2012年7月22日(日)13:30/川越市民会館
指揮/吉田寛/吉田みどり
生徒指揮/石井凌雅
ピアノ/野島万里子
埼玉県立川越高校グリークラブ
埼玉県立松山女子高校音楽部
松下耕「はらへたまってゆくかなしみ」(秋の瞳)
Ester Magi:Kerko-kell
木下牧子「彼/いつからか野に立つて(いつからか野に立つて)/
いっしょに(光と風をつれて)/わたしはカメレオン(わたしはカメレオン)/
老いたきつね(光る刻)」
高嶋みどり「太鼓を叩け、笛を吹け」(マレー民衆の唄“パントン”)
源田俊一郎編曲「瑠璃色の地球」(ウェディングセレクション)
武満徹「島へ」(うた)
信長貴富編曲「みかんの花咲く丘」(ノスタルジア)
上田真樹「僕が守る」
猪間道明編曲「マジンガーZ」
今村康編曲「浪漫飛行/世界に一つだけの花/栄光の架け橋」
Tsing-moo編曲「愛唄」
福永陽一郎編曲「君といつまでも」
Dvid Wright-arr:Lazy day
J.H.シュトゥンツ「自由の歌」
Tom Gentry:Sound Celebration
昨日は早朝からバタバタと走り回り、寄る年波を痛切に感じる僕としては、今日も早起きして福島から川越まで駆け付ける自信は無かった。しかし、今日は福島市の近場でコンサートが無い。昨日の土曜日は安積黎明と福島東の他にも、喜多方高校と仙台三桜高校の定演が被った。今日やってくれれば、どちらかに行ったのだが、これは言っても詮無い事である。昨年、伝統校の川越が九年振りにコンクール全国大会へ復帰したのは、男声合唱愛好家として嬉しいニュースだった。どうやら規模・実力共に復活を果たしたらしい、川越高校の定演を是非とも聴きたい、そう考えた僕は疲れた身体に鞭打ち、鈍行を乗り継いで川越へ向かった。

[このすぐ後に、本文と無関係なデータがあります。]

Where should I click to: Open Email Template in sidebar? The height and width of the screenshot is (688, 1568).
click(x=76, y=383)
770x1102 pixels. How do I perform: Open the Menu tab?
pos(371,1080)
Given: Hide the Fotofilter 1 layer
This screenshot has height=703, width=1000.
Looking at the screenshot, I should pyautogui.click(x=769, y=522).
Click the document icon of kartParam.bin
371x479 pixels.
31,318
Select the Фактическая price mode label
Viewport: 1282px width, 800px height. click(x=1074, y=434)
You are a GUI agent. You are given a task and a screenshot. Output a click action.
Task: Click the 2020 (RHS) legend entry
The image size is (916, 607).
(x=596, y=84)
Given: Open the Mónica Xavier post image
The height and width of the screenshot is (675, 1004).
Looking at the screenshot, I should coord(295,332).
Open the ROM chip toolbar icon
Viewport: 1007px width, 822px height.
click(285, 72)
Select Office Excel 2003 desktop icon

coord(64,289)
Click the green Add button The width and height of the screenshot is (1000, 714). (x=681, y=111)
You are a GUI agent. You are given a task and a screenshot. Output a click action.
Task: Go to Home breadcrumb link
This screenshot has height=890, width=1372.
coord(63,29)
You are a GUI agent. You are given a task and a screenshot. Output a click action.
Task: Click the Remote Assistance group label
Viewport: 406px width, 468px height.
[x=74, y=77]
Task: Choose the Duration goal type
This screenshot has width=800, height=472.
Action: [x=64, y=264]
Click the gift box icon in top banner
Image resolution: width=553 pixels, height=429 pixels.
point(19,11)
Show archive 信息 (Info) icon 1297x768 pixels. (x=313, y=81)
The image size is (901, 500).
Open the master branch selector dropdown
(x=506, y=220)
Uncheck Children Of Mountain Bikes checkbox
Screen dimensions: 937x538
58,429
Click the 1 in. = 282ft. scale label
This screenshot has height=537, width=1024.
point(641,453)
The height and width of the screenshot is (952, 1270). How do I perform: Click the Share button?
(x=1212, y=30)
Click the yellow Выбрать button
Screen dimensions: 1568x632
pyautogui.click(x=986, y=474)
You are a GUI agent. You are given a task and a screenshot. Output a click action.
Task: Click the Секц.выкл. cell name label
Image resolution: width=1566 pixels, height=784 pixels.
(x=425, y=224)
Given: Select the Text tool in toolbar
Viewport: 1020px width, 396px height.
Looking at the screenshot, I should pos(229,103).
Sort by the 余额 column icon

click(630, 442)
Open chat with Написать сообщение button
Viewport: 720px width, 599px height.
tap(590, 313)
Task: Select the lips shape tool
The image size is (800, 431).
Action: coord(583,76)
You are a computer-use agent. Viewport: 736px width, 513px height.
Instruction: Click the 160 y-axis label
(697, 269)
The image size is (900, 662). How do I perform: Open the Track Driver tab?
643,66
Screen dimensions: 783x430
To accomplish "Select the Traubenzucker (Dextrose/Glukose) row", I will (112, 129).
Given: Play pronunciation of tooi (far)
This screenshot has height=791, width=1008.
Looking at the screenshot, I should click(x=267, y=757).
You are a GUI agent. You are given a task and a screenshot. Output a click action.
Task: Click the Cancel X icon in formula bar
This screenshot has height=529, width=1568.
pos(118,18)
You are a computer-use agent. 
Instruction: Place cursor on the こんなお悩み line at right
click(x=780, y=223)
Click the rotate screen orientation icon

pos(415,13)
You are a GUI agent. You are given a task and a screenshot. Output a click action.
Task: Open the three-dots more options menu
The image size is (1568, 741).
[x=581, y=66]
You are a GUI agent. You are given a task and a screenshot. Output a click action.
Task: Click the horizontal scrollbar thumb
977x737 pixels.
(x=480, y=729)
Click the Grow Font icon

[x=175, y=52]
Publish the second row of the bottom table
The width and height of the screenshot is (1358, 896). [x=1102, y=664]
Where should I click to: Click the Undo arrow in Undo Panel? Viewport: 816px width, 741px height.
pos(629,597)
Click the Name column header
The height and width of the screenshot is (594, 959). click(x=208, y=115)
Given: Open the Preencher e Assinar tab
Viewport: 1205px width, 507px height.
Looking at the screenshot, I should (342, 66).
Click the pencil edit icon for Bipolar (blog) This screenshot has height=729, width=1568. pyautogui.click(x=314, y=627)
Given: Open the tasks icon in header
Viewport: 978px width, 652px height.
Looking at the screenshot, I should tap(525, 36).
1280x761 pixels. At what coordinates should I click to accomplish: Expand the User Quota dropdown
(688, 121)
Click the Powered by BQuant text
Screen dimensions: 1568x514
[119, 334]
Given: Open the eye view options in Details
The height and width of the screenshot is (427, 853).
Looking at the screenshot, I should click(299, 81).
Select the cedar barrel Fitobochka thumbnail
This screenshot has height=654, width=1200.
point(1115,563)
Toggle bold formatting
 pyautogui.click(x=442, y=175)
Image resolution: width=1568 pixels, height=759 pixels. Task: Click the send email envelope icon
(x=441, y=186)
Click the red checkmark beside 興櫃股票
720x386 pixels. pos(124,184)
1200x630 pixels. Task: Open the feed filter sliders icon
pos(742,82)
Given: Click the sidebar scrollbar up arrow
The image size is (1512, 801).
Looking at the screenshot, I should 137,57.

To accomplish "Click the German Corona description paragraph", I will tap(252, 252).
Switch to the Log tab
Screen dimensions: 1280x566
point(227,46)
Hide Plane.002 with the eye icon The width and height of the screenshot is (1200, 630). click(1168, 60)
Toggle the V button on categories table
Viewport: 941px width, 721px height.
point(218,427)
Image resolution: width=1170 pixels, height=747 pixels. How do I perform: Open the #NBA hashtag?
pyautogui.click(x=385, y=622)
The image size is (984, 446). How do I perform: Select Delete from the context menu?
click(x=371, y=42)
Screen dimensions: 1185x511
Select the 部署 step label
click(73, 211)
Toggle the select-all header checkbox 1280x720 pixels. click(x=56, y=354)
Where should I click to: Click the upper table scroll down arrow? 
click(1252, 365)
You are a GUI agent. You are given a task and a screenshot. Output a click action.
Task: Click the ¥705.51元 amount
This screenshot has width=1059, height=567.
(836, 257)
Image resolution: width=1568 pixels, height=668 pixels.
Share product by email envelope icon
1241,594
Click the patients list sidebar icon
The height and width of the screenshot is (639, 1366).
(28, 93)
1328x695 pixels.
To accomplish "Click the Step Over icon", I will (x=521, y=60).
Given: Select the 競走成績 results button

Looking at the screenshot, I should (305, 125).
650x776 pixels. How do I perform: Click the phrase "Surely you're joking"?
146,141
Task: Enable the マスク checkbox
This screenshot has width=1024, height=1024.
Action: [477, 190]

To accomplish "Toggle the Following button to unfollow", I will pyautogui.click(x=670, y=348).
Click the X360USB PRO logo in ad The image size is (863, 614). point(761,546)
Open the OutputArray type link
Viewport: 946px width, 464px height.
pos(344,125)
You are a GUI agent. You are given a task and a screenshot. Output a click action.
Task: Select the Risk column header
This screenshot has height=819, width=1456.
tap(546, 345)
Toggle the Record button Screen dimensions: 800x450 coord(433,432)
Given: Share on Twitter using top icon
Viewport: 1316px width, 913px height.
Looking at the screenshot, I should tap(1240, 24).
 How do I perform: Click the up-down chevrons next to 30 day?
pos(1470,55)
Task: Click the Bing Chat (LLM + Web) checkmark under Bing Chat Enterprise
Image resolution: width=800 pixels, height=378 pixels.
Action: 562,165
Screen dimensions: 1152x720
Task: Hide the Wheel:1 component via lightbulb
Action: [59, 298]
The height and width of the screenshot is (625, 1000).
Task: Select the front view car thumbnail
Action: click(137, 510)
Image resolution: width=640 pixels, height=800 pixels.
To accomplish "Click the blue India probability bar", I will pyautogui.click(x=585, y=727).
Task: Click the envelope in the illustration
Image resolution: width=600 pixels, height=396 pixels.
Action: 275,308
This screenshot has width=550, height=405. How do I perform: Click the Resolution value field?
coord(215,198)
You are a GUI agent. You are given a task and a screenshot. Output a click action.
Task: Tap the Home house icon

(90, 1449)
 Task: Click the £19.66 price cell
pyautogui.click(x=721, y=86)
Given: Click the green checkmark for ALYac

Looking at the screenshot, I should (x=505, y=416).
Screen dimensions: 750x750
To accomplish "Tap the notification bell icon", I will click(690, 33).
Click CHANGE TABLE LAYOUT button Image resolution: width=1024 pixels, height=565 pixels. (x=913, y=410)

JR川越駅で下車し、駅前の交番で市民会館への道順を尋ねると、歩いては無理だからバスで行けと勧められる。でも、バス停で時刻表を見ると、開演時間に間に合いそうなバスが無い。万止むを得ず、タクシーで会場へ向かう。折角、新幹線代ケチっても、こんなトコで金使っちゃうんだよなぁ…。
又もや“時は金なり”で悠々と会場入りし、客席に着く。コンサート冒頭は校歌・応援歌・部歌の三連発。校歌はお約束通り音程の悪かったが、しかし三曲共に横を揃えようとか云うムダな努力は放棄し、ひたすらに元気良く歌いまくる。兎に角、生徒さんの指揮が煽る、煽る。これぞ正しく古式床しいグリー調で、こんな男声合唱が武蔵野の林間に生き伸びていたかと、僕は感激してしまう。もうあれだ、これだけでタクシー代の元は取れたぞ。
プログラムの最初はコンクール曲で、エストニアの何とか云う作曲家の自由曲は、訳の分からんヘンな曲。トップ・テノールは喉声で、ベース系は塩辛い声だし、現状の技術レヴェルを高いとは云い難い。でも、県大会はシードだそうなので、まあこれからだろうと思う。さすがに洗練されたとまでは云えないが、木下の二曲は結構キレイにハモらせ、曲によってキチンと発声を使い分ける、彼等は男声合唱のツボを心得ている。いいですねぇ、ホントにいいですねぇ。
次は女子高コーラス部の招待演奏で、これも如何にも青春してて良いですよねぇ。やっぱ高校生だと、合コンはハイキングとかに行くのかなとか、合同練習で女子高に入れるなら、ちょと嬉しいだろうなとか、でもそこでカップルの出来ちゃうと、部内に嫉妬の渦巻いたりして…と、おじさんは妄想を繰り広げるのであった。
その松山女子高の部員数は、何と114名。今時、良く集めたと感心するが、その内の一年生は66名に三年生は18名だそうで、これはかなりバランスが悪い。高嶋で大人数のリズムを揃える技術は高く、声も良く整えているが如何せん発声の浅く、人数分の深い響きの出て来ないのは物足りない。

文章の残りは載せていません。